Write out the records once more, exactly, and keep any image out.

Given records Block Start

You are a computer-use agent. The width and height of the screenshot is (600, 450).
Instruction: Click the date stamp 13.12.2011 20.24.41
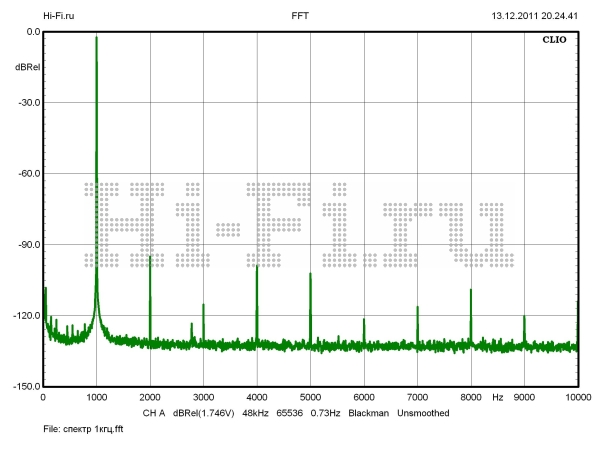point(534,16)
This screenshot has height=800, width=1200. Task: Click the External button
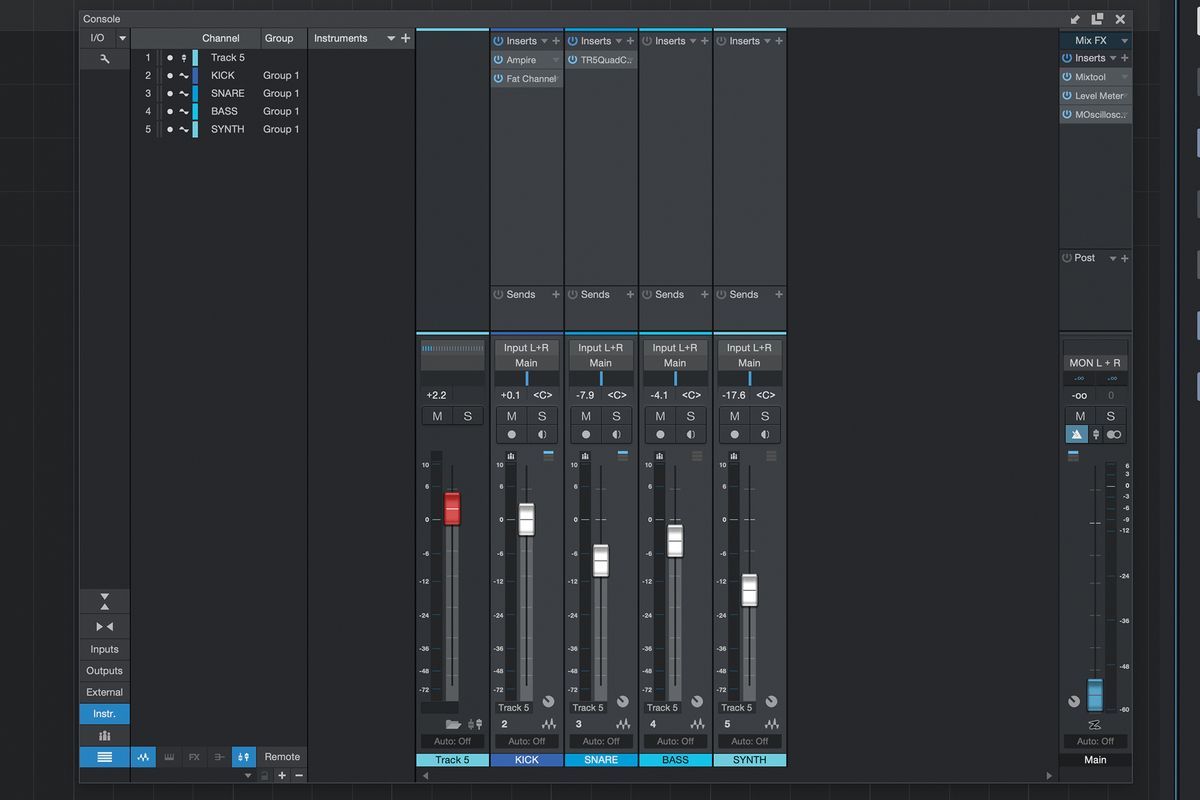[x=104, y=692]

Given records Block End

> Answer to the exercise
You are a computer-use agent. The width and height of the screenshot is (600, 450).
Instruction: Click the date stamp 13.12.2011 20.24.41
point(534,16)
This screenshot has height=800, width=1200. Task: Click the External button
[x=104, y=692]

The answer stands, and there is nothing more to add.